## Exercise objective
Starting at the line with "Where should I", copy each line through the last one below exactly as written, without any pictures.

Dataset entries:
====

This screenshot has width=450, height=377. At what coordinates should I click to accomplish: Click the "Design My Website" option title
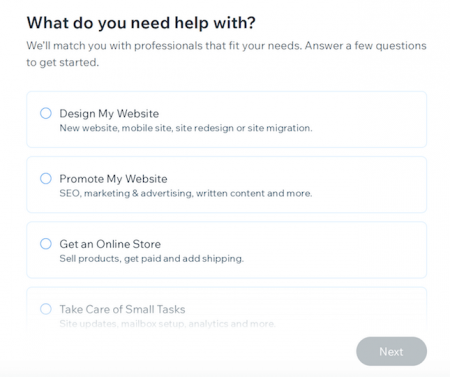point(109,114)
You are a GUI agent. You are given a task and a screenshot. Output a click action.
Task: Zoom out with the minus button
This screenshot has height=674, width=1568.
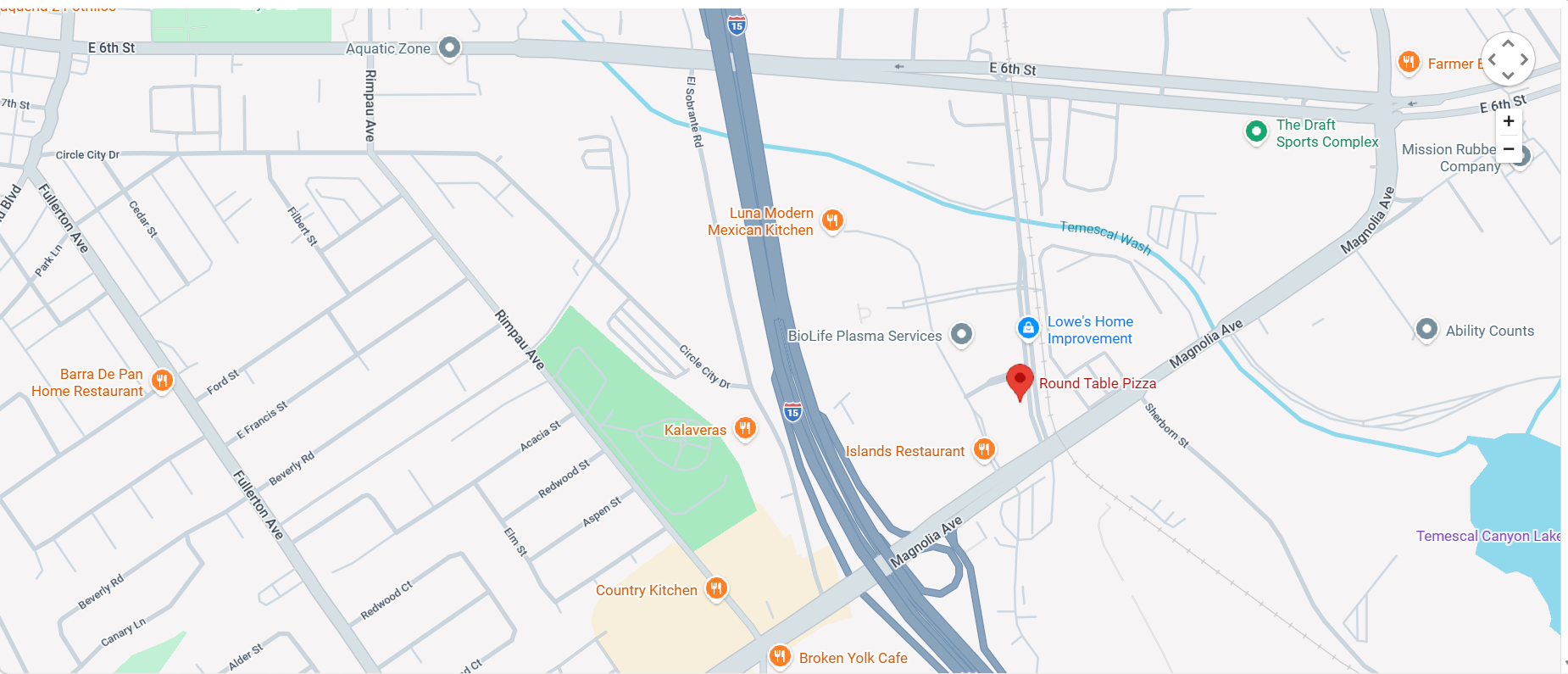1509,148
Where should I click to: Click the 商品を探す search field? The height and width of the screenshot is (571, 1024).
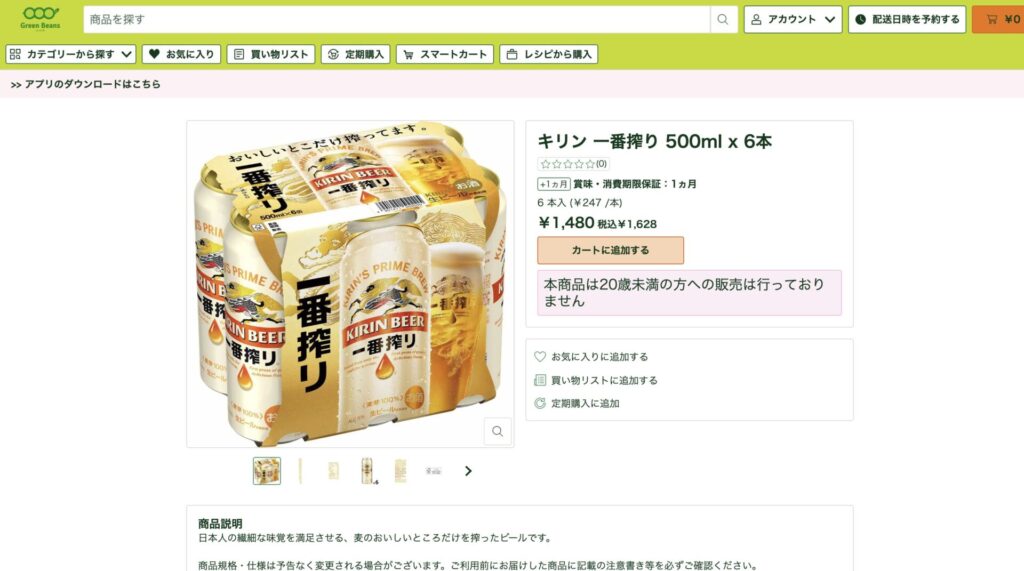pyautogui.click(x=397, y=20)
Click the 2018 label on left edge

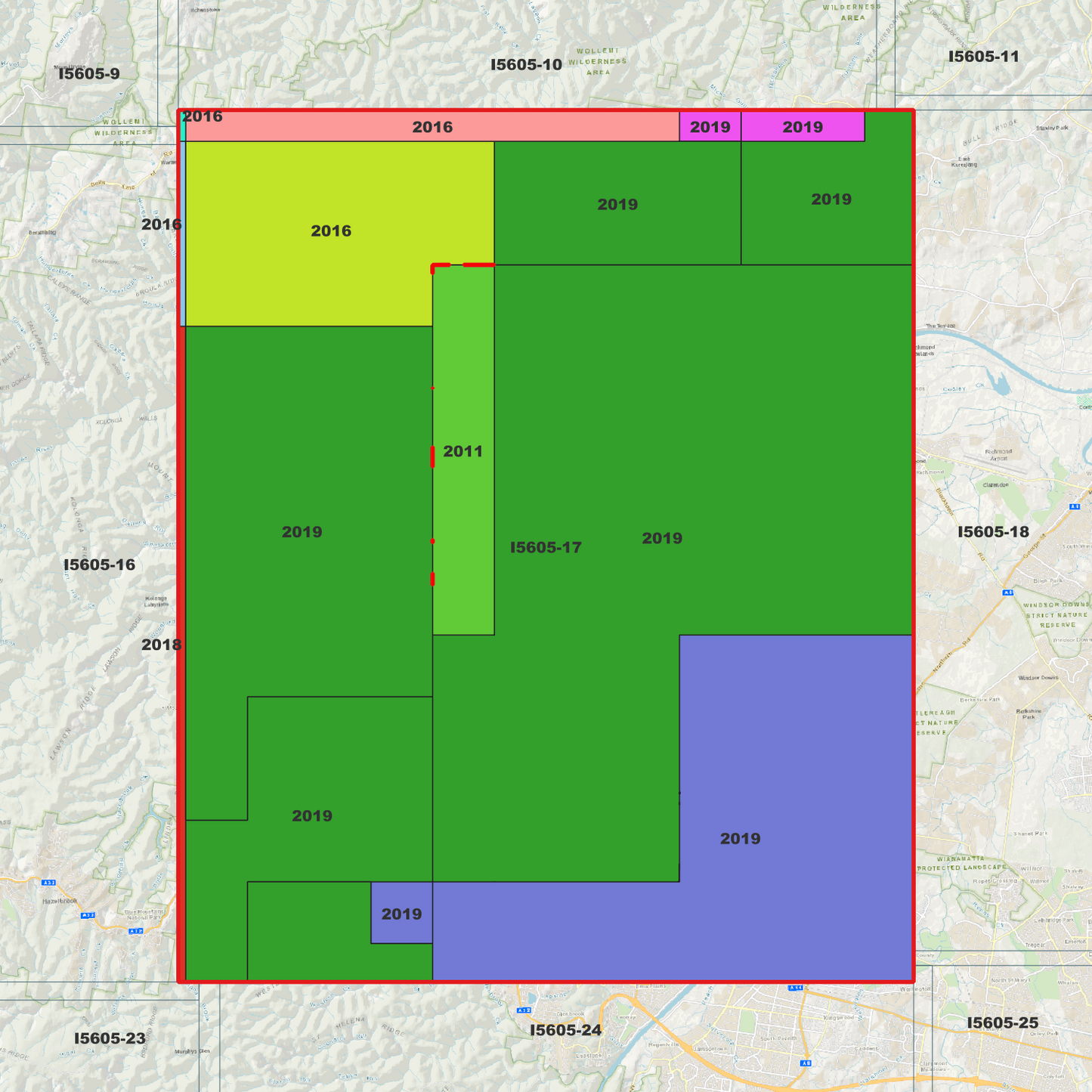pyautogui.click(x=162, y=645)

====

## Task response
Where should I click to: Click the 商品を探す search field? The height and width of the screenshot is (571, 1024).
pyautogui.click(x=397, y=20)
Click the 2018 label on left edge

pyautogui.click(x=162, y=645)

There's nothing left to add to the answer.